6-Nitro-7-hydroxycoumarin has previously been shown to be a selective anti-proliferative agent capable of activating p38, stress-activated protein kinase (SAPK) and mitogen-activated protein (MAP) kinase in the human renal cell carcinoma cell line, A-498. Here, the role of p38 MAP kinase was further investigated in relation to its participation in 6-nitro-7-hydroxycoumarin induced apoptosis. 6-Nitro-7-hydroxycoumarin was shown to alter cell cycle progression, leading to the appearance of a sub-G(1) peak, containing hypodiploid DNA, accompanied by increases in both poly(ADP-ribose)polymerase cleavage and decreased expression of cyclin D1. Drug treatment also lead to a rise in the expression in the cyclin-dependent kinase inhibitor, p21(WAF1/CIP1), and the appearance of inter-nucleosomal DNA cleavage and morphological changes, consistent with apoptotic cell death.
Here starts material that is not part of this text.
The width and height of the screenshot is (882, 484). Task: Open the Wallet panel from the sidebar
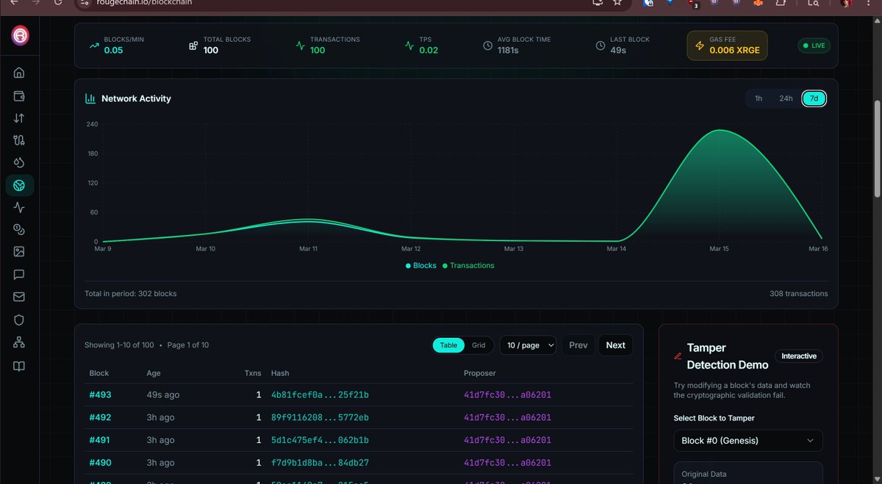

Using a p38 MAP kinase inhibitor, SB203580, caused expression of p21(WAF1/CIP1) to be suppressed and both cleaved poly(ADP-ribose)polymerase and the numbers of apoptotic cells were decreased. In summary, this study shows the participation of p38 MAP kinase in 6-nitro-7-hydroxycoumarin induced apoptosis of A-498 cells and suggests that targeting of p38 may represent a novel mechanism to inhibit renal cell carcinoma and that coumarin type drugs require further investigation as potential anticancer agents directed against renal cell carcinoma.